■ Task: Output the data below exactly. Leave nothing out.

--

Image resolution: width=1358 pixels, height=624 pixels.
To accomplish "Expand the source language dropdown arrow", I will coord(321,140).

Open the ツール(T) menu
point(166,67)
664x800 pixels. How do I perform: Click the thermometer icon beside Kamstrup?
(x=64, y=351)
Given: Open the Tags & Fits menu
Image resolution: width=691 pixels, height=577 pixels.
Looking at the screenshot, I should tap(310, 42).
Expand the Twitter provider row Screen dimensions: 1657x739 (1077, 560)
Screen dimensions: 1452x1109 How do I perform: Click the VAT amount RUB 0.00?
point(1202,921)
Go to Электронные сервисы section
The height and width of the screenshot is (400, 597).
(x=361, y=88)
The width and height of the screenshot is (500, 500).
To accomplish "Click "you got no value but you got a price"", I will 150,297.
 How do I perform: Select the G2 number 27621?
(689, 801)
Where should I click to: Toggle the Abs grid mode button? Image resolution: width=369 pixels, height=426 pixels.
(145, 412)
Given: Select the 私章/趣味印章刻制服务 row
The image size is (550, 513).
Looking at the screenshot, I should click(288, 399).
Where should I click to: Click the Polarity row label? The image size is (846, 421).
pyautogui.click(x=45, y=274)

--

■ Answer to the problem:
Image resolution: width=1358 pixels, height=624 pixels.
To accomplish "Expand the source language dropdown arrow", I will coord(321,140).

Open the ツール(T) menu
point(166,67)
664x800 pixels. How do I perform: Click the thermometer icon beside Kamstrup?
(x=64, y=351)
Given: Open the Tags & Fits menu
Image resolution: width=691 pixels, height=577 pixels.
Looking at the screenshot, I should tap(310, 42).
Expand the Twitter provider row Screen dimensions: 1657x739 (1077, 560)
Screen dimensions: 1452x1109 How do I perform: Click the VAT amount RUB 0.00?
point(1202,921)
Go to Электронные сервисы section
The height and width of the screenshot is (400, 597).
(x=361, y=88)
The width and height of the screenshot is (500, 500).
To accomplish "Click "you got no value but you got a price"", I will 150,297.
 How do I perform: Select the G2 number 27621?
(689, 801)
Where should I click to: Toggle the Abs grid mode button? Image resolution: width=369 pixels, height=426 pixels.
(145, 412)
Given: Select the 私章/趣味印章刻制服务 row
The image size is (550, 513).
Looking at the screenshot, I should click(288, 399).
Where should I click to: Click the Polarity row label? The image size is (846, 421).
pyautogui.click(x=45, y=274)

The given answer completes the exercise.